ScotRail and energy technology company Artemis Intelligent Power have teamed up to test a standard commuter train fitted with a new type of digital hydraulic pump.
A specially-equipped ScotRail class 170 Turbostar train-set is being put through its paces this month on various passenger routes, including Glasgow-Edinburgh and Perth-Inverness.
If adopted nationwide across ScotRail’s fleet of class 170 trains, it would reduce the company’s annual CO₂ emissions by more than 4,000 tonnes and cut diesel fuel use by more than 1.5 million litres.
The Edinburgh-based firm calls their technology ‘Digital Displacement’, and says it has massive potential wherever hydraulic systems are found – for example in diggers, buses, trucks and even renewable energy.
They calculate that if their digital technology were used throughout a train’s entire transmission – and not just the auxiliary systems – then overall fuel use could be cut by up to 30 percent.
The pumps are made in the Artemis factory at Loanhead, Edinburgh, where the firm employs more than 50 workers.
Their patented technology has already been used by Mitsubishi in its 7MW Sea Angel wind turbine – the world’s largest floating offshore wind turbine – and think it will be adopted in other areas in the years ahead.
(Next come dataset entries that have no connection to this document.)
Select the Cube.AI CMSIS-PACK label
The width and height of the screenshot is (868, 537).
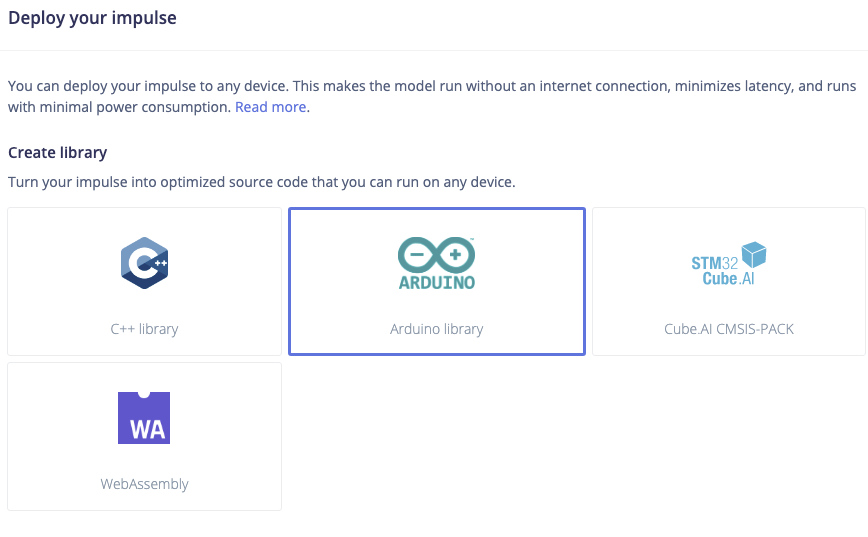pos(728,328)
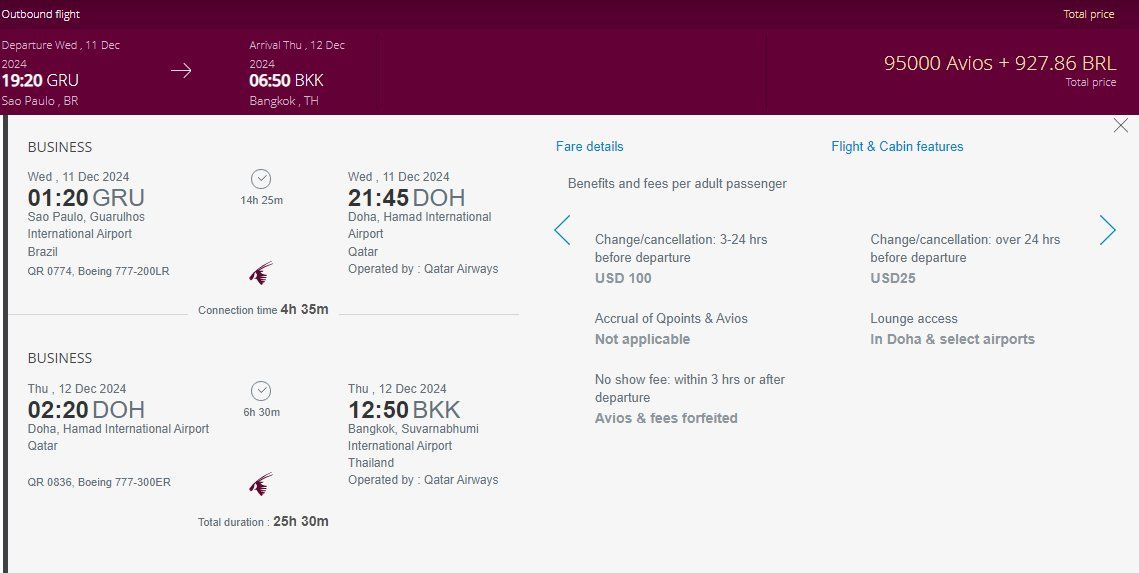Click the Outbound flight header label

click(x=41, y=15)
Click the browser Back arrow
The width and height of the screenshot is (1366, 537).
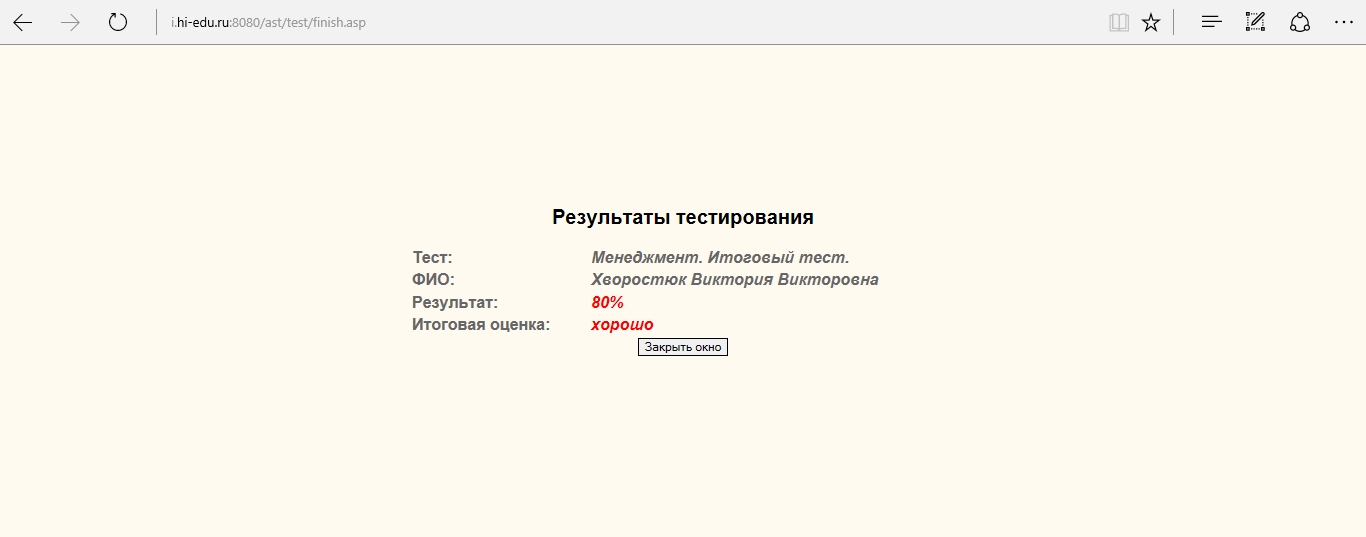pos(22,22)
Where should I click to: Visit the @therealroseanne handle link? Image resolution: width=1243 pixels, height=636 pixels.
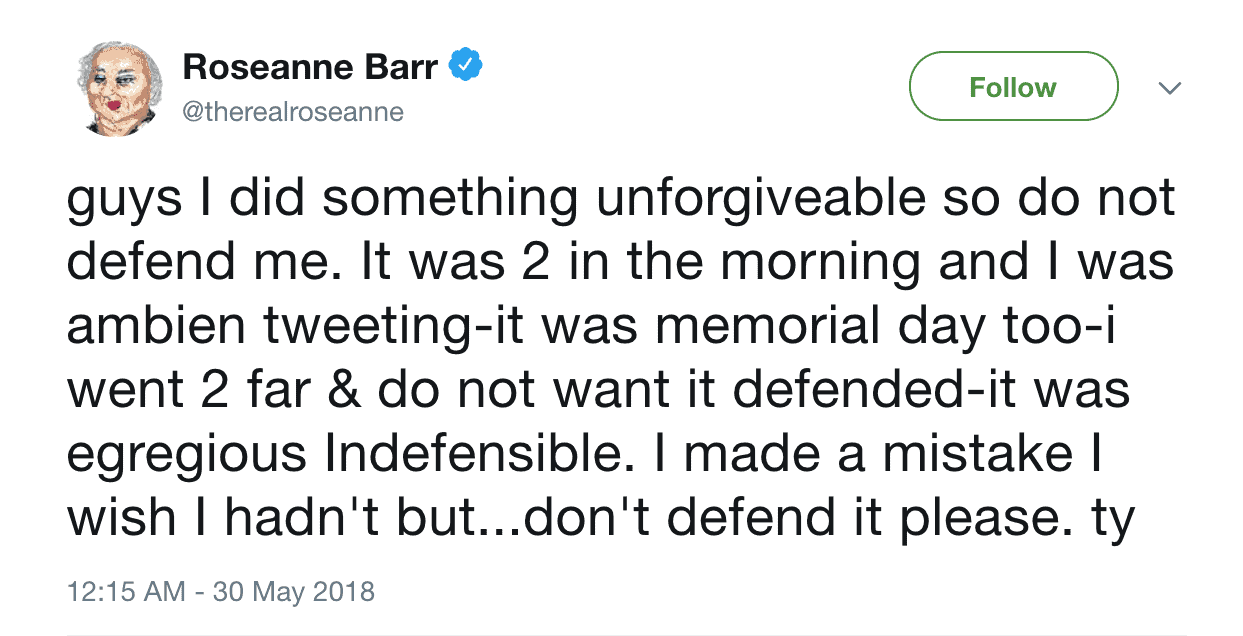(x=293, y=111)
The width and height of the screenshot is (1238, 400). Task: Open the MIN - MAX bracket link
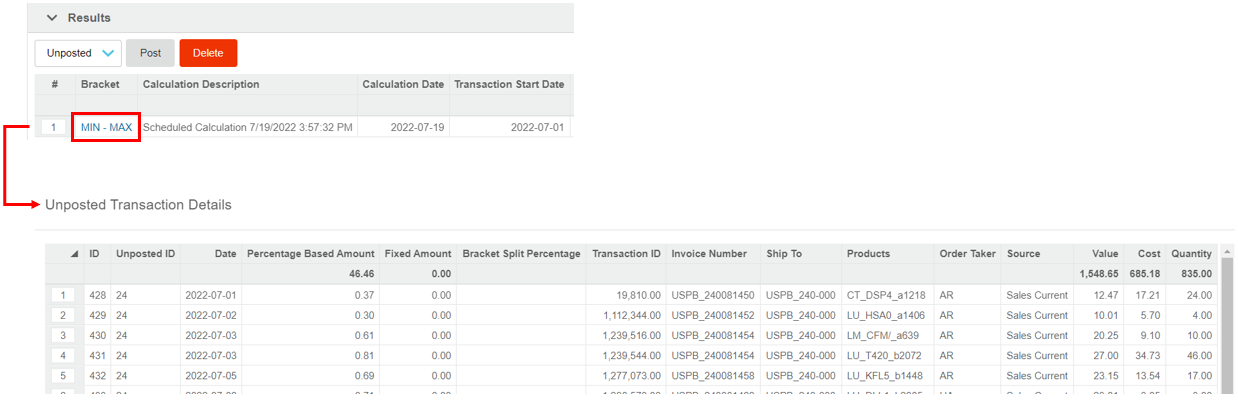click(106, 127)
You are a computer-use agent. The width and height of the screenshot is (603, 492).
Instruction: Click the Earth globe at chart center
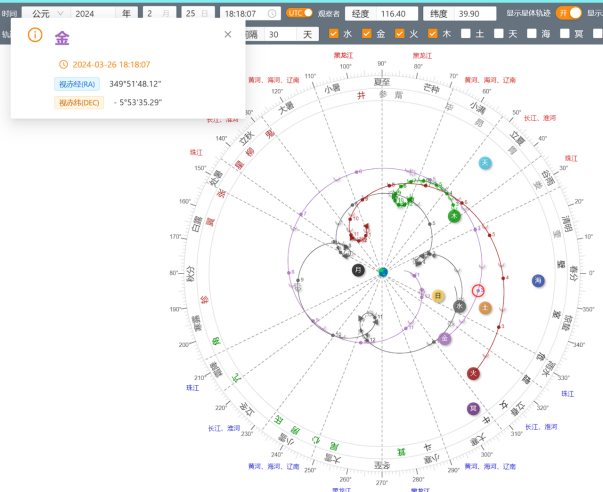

Artemis is wholly-owned by Mitsubishi Heavy Industries of Japan.
Dr. Niall Caldwell, Artemis’ managing director, said: “It is enormously expensive to electrify our train lines and it is just not practical in many rural locations in Scotland and globally.
“Diesel will be with us for many decades to come, so we have focussed on a technology which can be readily adopted and make a big impact right now.
“At Artemis we have made a new type of digital hydraulic pump – which uses computer-controlled valves to switch the pump’s cylinders off when not needed. This means the pump is much more controllable and efficient, and can give significant fuel savings wherever it is used.
“Most modern diesel trains rely on a hydraulic unit to power each carriage’s cooling fans and generate electricity, which together use up around ten to 15 percent of the engine’s fuel.”